Above Photo: A scene from New York City’s Global Climate Strike. (Michael Nigro / Truthdig)
On Friday, my 12-year-old son carried his handmade cardboard protest sign to one of the thousands of climate strikes around the world, along with five of his classmates. His sign read, “Where you gonna hide from the hell you made?” This die-hard rock ’n’ roll fan had tapped an obscure song by his favorite band—Queen—called “White Man,” about the genocide of Native Americans, and picked out the perfect line to describe his rage at our human-made climate crisis.
My angry preteen was one of an estimated 4 million people who marched all over the planet Friday in what is considered the largest climate change-related protest action in history. The size and scope of the Global Climate Strike was breathtaking. According to Vox, “There were over 2,500 events scheduled in over 163 countries on all seven continents.” In New York City alone, which is where the United Nations climate conference was held Monday, a whopping 250,000 people showed up for an event that had been permitted for 5,000 attendees. And at events the world over, young people, outraged at the folly of adults, dared us to do better.
In Los Angeles, I spoke with youth organizers who had obtained a permit for only a few hundred people but were overwhelmed by thousands who showed up for the cause. A tall, lanky boy with bleached-blond hair introduced himself to me as 15-year-old Landen Ramirez, one of the organizers and co-founders of Youth Climate Strike LA. Looking exhausted as he stopped briefly to speak with me, the 11th grader from Acton Academy in Venice Beach said, “It’s been quite a roller coaster. This is so important to me because nobody else is organizing—politicians, CEOs and the big corporations perpetuating this mess.”
As kids around the world have been doing for the past year, Ramirez has been leading a regular march—through downtown Los Angeles and to City Hall—of about a hundred of his fellow students on the second Friday of every month, demanding climate action.
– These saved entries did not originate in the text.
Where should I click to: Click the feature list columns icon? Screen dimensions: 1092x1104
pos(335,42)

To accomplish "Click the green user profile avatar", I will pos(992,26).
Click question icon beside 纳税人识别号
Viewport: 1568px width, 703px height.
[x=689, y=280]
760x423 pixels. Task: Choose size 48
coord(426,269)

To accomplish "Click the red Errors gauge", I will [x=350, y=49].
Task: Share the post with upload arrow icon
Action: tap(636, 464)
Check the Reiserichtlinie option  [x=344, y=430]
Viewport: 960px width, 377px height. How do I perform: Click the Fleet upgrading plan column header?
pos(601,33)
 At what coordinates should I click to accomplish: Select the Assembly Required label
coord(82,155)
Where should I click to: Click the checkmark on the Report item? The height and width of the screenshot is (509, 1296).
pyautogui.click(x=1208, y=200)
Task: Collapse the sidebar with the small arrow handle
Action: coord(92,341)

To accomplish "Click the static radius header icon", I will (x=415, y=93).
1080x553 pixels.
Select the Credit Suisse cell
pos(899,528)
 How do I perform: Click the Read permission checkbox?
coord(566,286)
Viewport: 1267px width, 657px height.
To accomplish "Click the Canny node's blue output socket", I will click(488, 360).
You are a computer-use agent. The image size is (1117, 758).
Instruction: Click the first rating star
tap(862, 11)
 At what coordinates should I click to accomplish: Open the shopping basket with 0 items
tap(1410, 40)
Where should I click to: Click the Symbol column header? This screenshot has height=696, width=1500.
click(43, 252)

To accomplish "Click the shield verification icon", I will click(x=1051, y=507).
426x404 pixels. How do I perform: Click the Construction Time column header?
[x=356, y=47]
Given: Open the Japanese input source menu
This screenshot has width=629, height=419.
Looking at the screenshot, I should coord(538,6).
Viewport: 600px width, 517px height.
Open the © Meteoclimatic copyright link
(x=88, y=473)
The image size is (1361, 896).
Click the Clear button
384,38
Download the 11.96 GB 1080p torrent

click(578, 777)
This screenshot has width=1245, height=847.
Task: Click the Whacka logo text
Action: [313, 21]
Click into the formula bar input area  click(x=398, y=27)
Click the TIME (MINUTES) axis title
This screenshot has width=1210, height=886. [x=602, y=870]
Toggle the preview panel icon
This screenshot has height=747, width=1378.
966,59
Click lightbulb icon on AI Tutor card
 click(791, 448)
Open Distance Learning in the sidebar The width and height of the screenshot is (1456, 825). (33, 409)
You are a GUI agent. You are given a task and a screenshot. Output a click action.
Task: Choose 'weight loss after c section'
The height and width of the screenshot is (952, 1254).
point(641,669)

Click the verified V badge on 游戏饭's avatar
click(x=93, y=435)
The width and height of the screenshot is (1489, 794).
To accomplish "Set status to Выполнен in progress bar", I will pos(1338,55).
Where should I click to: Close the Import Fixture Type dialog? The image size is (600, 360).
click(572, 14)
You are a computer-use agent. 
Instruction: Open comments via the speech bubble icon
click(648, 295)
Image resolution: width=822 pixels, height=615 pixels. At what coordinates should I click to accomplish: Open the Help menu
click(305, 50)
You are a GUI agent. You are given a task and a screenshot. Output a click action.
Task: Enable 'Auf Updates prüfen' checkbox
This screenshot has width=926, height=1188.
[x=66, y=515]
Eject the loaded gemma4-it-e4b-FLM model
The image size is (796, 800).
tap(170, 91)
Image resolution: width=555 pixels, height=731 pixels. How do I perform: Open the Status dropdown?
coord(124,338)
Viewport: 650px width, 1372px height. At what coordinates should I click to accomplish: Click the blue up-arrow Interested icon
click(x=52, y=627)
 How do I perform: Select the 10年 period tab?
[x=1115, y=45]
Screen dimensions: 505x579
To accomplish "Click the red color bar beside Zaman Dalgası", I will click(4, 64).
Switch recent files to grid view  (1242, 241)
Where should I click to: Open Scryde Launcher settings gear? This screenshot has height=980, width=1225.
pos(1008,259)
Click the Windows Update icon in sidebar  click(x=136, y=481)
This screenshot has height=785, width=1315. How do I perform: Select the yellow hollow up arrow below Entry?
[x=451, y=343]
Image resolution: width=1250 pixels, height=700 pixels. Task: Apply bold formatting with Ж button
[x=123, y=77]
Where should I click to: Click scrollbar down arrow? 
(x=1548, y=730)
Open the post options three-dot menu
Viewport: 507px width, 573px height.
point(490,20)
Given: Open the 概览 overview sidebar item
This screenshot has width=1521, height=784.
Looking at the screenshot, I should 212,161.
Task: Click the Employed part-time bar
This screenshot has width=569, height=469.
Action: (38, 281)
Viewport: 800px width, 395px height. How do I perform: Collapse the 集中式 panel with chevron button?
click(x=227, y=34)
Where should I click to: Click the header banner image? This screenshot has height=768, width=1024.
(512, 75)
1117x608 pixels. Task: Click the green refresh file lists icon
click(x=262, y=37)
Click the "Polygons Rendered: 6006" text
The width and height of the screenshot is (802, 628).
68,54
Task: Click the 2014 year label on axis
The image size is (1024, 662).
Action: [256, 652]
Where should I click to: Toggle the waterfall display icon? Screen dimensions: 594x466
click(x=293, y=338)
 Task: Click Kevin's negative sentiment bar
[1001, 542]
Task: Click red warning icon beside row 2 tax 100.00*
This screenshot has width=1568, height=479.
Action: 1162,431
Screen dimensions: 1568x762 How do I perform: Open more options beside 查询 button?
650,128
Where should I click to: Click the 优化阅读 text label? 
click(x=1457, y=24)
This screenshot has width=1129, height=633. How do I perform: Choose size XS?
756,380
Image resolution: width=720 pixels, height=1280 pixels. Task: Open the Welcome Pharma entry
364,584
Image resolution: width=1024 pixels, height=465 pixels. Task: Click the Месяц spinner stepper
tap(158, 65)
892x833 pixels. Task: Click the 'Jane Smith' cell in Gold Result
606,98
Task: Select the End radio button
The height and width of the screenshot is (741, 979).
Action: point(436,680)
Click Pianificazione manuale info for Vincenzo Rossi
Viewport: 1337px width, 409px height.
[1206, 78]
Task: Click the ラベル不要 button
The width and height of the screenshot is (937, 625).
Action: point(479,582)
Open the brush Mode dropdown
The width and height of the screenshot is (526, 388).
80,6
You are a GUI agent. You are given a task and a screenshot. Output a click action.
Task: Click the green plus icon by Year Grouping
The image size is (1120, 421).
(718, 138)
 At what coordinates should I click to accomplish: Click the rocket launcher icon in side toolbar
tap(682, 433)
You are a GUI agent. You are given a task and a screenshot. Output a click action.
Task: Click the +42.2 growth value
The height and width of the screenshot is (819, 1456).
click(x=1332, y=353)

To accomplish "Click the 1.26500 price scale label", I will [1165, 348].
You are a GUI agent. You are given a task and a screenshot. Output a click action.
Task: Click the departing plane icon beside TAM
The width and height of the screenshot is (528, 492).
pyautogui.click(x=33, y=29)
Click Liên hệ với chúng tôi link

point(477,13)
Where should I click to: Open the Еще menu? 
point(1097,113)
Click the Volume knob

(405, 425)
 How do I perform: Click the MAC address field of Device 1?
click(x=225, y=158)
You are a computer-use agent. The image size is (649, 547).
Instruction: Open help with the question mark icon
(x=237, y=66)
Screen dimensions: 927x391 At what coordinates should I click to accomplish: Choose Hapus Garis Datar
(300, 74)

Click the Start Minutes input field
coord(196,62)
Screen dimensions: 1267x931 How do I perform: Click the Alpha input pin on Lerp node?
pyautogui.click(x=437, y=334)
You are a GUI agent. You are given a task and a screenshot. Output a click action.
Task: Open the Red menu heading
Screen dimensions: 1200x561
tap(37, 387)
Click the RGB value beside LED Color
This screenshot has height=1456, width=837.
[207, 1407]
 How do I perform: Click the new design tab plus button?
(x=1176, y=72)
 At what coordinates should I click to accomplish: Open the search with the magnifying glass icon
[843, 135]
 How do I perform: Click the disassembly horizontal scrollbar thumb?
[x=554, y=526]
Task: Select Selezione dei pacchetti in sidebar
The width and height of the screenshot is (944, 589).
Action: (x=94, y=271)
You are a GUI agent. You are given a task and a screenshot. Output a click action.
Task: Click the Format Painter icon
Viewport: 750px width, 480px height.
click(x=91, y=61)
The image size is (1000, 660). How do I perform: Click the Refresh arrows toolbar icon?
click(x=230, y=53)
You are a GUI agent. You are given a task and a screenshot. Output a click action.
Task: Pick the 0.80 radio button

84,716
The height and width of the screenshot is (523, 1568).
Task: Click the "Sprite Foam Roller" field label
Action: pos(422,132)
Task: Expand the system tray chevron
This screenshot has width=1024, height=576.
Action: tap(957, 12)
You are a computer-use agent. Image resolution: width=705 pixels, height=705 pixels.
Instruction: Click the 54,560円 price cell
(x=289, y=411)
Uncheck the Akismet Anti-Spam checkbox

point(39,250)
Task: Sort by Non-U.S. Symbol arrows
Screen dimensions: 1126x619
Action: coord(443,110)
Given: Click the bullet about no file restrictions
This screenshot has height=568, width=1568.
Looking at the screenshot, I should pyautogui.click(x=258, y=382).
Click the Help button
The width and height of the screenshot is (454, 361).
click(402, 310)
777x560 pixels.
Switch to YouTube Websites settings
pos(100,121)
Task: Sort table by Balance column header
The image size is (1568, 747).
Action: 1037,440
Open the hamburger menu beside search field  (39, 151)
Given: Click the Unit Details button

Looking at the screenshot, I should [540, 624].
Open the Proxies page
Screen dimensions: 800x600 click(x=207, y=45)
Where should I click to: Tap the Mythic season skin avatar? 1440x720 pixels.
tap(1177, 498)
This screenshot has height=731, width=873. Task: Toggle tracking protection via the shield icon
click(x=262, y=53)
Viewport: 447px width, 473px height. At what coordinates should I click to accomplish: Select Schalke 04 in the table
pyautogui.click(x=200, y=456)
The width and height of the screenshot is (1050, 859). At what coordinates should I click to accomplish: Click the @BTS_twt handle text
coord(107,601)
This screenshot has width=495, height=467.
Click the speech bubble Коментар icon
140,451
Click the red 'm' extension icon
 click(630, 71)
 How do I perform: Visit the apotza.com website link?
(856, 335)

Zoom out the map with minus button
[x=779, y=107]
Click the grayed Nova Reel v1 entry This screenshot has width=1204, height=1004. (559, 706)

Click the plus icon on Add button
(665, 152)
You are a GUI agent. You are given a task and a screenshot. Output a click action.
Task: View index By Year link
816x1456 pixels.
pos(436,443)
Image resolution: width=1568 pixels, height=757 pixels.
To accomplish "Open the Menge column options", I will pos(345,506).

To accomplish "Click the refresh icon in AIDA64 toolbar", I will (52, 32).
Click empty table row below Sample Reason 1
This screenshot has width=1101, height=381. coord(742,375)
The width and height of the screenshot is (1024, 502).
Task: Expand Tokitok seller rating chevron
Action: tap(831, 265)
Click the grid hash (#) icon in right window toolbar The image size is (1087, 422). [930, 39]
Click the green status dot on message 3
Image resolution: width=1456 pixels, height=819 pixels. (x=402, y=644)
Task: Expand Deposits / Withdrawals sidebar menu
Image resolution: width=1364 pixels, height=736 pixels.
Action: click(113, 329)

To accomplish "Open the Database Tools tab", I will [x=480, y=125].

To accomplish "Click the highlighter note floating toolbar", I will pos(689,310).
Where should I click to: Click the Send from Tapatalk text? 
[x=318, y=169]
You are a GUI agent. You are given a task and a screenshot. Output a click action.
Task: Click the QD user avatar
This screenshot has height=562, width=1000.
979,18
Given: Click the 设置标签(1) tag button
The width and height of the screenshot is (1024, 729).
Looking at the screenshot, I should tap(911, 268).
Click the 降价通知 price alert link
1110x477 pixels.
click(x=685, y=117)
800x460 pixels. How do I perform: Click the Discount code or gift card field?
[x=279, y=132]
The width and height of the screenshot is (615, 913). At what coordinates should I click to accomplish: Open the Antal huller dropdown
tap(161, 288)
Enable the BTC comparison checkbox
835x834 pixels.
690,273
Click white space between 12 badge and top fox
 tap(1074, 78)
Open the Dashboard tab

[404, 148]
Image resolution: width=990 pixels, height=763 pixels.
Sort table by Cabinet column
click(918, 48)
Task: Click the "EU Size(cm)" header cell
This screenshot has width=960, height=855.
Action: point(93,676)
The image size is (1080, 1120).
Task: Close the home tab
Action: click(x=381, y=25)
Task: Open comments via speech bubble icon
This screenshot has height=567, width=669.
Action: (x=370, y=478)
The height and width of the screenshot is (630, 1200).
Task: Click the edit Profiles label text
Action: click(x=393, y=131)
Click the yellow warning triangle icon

Echoing the words we have heard from teen climate activist Greta Thunberg, Ramirez said, “I am a child, but the adults are acting childish here. So I have to pick up their slack, because nobody is going to defend my future if I don’t.”
As I walked through the crowd, several things struck me: The crowd was diverse, with plenty of black and brown folks intermingled with white Angelenos. It was also age-diverse, with kids as young as 6 alongside grandparents in their 70s. On the event stage, the diversity was just as impressive, with indigenous youth leaders dominating the opening proceedings. One named Haatepeh, a 21-year-old with the International Indigenous Youth Council, explained that the chant he sang onstage was a “traditional water song that we sing to honor water, because all animals are made of water, and we are paying homage to it.”
The refrain “water is life” came out of the seminal Standing Rock water protection movement aimed at the construction of the Dakota Access pipeline. That movement was a new chapter in Native American activism and was centered on the protection of earth’s resources and climate justice. Haatepeh sees indigenous wisdom as critical to the youth-led climate movement, saying, “We’ve known how to live with our earth in a balanced way without causing too much damage and pollution for thousands of years. … We’ve always known how to work with the land—not domesticate it, but work with it side by side.”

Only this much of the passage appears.